Kirby Smart wants to see his players cut it loose on the field. But on the recruiting trail? He’d rather pump the brakes on that Autobahn.

“I don’t think enough is done on a kid’s senior year,” Smart said Tuesday at SEC Media Days. “I think what you will find in the SEC is maybe 80 or 90 percent of the team’s spots are full going into the senior season where I feel like I need to look and see what they do their senior season.”

Georgia can sign maybe 24 players in its 2020 class. If so, that will require some belt-tightening for the best available players to fit under the NCAA’s 85-man student-athlete limit for football.

The Bulldogs have 14 public commitments. Alabama has 20. LSU has 20. Florida has 18. Ole Miss and Mississippi State have 21 and 22 pledges, respectively.

The contrarians out there to Smart’s view might read those elements and laugh. They expect him to say that. The Bulldogs have recruited better than any program in the country over the first three full cycles of Smart’s time in Athens.

Georgia has signed an average class that rated No. 2 overall for the 247Sports Composite ratings since 2017. The program that reels in as many good players as anyone would want to do more picking-and-choosing these days.

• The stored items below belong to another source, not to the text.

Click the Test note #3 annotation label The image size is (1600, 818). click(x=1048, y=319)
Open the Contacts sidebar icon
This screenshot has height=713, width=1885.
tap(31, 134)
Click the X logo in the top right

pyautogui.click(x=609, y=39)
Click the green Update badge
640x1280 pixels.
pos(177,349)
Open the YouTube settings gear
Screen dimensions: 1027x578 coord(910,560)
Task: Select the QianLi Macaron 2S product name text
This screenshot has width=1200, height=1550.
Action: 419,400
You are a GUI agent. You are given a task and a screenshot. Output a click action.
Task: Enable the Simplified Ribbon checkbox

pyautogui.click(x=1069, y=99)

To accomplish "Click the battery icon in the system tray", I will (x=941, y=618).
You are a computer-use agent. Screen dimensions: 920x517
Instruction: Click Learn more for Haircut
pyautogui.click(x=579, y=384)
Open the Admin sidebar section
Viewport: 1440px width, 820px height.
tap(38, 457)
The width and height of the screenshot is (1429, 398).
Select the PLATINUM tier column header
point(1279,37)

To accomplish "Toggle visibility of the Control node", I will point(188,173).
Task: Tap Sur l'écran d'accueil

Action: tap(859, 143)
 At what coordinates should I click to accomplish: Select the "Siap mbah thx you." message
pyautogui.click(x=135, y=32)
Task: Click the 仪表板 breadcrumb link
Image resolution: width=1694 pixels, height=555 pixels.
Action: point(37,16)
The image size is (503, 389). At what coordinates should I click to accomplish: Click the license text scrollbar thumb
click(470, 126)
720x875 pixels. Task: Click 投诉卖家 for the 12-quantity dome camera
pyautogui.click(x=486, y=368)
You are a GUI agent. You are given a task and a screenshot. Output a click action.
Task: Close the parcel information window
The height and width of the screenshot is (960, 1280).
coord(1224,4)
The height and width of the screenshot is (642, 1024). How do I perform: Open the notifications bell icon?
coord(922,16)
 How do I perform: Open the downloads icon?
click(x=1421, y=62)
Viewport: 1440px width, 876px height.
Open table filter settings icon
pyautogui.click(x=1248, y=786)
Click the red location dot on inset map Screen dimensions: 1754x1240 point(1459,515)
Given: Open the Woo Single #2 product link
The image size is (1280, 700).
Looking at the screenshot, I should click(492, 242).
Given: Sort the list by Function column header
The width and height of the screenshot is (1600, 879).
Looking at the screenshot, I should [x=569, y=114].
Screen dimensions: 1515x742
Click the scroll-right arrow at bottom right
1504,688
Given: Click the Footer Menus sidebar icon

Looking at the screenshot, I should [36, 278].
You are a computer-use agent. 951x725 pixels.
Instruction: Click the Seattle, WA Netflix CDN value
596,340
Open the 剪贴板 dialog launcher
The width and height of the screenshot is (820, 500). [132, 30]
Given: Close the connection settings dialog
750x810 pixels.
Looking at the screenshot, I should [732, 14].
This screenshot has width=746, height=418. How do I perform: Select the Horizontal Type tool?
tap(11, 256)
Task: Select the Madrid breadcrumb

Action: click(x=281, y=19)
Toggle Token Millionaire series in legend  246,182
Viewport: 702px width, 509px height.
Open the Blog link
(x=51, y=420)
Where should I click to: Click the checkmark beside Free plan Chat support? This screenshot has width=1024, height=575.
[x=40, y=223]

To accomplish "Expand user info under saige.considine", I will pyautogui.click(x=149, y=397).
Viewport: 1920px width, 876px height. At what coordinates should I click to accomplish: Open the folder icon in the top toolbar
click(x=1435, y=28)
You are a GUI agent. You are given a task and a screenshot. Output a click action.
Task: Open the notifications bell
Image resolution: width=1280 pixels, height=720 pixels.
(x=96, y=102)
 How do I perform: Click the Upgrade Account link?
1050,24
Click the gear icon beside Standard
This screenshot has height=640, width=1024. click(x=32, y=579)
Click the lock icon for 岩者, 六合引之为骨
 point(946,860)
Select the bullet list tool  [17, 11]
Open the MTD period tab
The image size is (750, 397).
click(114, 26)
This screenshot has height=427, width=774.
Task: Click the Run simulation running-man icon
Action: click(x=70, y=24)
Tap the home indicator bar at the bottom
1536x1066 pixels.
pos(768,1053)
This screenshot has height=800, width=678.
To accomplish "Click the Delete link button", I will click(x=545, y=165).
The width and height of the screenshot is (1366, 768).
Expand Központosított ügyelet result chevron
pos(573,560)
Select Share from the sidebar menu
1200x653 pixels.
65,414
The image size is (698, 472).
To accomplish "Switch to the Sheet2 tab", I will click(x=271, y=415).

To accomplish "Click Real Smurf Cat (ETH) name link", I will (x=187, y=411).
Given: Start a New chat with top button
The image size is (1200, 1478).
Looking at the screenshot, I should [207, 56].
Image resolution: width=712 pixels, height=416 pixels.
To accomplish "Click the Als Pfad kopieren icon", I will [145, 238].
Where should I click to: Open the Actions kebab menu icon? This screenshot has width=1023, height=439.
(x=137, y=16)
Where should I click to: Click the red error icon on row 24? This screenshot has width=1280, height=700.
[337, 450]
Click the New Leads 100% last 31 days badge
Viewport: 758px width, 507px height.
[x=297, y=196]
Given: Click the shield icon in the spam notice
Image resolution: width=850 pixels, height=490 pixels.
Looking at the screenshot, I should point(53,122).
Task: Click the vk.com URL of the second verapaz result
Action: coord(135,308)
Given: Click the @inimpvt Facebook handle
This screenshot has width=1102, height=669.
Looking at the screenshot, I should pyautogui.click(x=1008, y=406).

This stance also pays attention to the way the college football recruiting landscape has changed since Smart took the Georgia job in December 2015.

There is a new NCAA signing calendar. It means April, May and June official visits before a prospect’s senior year. It created the early signing period. Georgia now also recruits off a national footprint.

“It has changed from the first year to now and it has a lot to do with the (early) signing date,” Smart said. “It definitely changed everything. It sped everything up. It made it where if you don’t sign guys in December there may not be guys available.”

He compared it to a Fourth of July grocery store run for bread, chips, ground beef and hot dogs. Nobody wants to see empty shelves that day.

Smart cites one that got away

Smart brought up former Cobb County product Bradley Chubb this week. Chubb could have been a homegrown Bulldog out of Hillgrove High School. Chubb, a cousin of former Georgia great Nick Chubb, signed with N.C. State.

Chubb weighed only about 230 pounds coming out of Hillgrove in 2014. Just a 3-star recruit, he wound up as a first-team All-American after setting the Wolfpack record for career sacks, with 26.

“Bradley Chubb jumps out to me,” Smart said. “He was a kid who was probably under-recruited. But when you watch his senior tape, he was a good senior player. He missed out on some opportunities with SEC schools.”

When Chubb left college, he was a chiseled 275 pounds. The Denver Broncos selected him with the fifth pick of the 2018 NFL Draft. He legitimized that pick with a banner rookie season that included 12 sacks.

He was a big miss for everyone in the SEC. No matter what those stars said. No matter that he finished high school as the nation’s No. 734 prospect for 2014.

But that’s easier said than done.

“I would like to be able to evaluate guys longer, but once you have a player that wants to commit that is a really good player I think you have got to take that,” Smart said. “Especially if they have got great academics. Because those two go hand-in-hand at the University of Georgia. You don’t necessarily want to be full, but we want to be able to go out and look at kids their senior year and find out how they are playing.”

No public commits for 2021 yet? Is that a big deal? 

The expected 2020 talent haul should address the needs for the 2020 and 2021 teams at RB, TE and the defensive front. That means future Bulldogs can now be vetted a little more.

It does resemble the days when the Alabama dynasty seemed to be in expansion mode every February. The Bulldogs might also seek to avoid early and sometimes premature evaluations for in-state prospects in the future.

They do not have a single public 2021 commit at this time.

How unique is that? Check this trend out along Smart’s first four recruiting classes:

2017: S Richard LeCounte (5-star) commits 13 months before enrolling early, but did so less than a week after Smart was first hired.

2018: OT Max Wray (4-star) commits in March 2016. That was almost 33 months before he could sign early. Wray actually backed off his commitment a year later and eventually signed with Ohio State.

2019: OT Luke Griffin (finished as a 3-star) committed 30 months before he could sign early. He eventually backed off his commitment to sign with Missouri.

2020: DT Nazir Stackhouse (4-star) commits on the day Georgia claims its first SEC Championship since 2005. It currently stands as 24 months in advance of the first day he will be able to sign early.

The first day that the 2021 class can sign is now just 16 months away. It certainly looks like Smart is following through on that notion that he wants to slow the evaluation process.

Those two de-commitments from those first three classes seems like a good reason why he should do just that.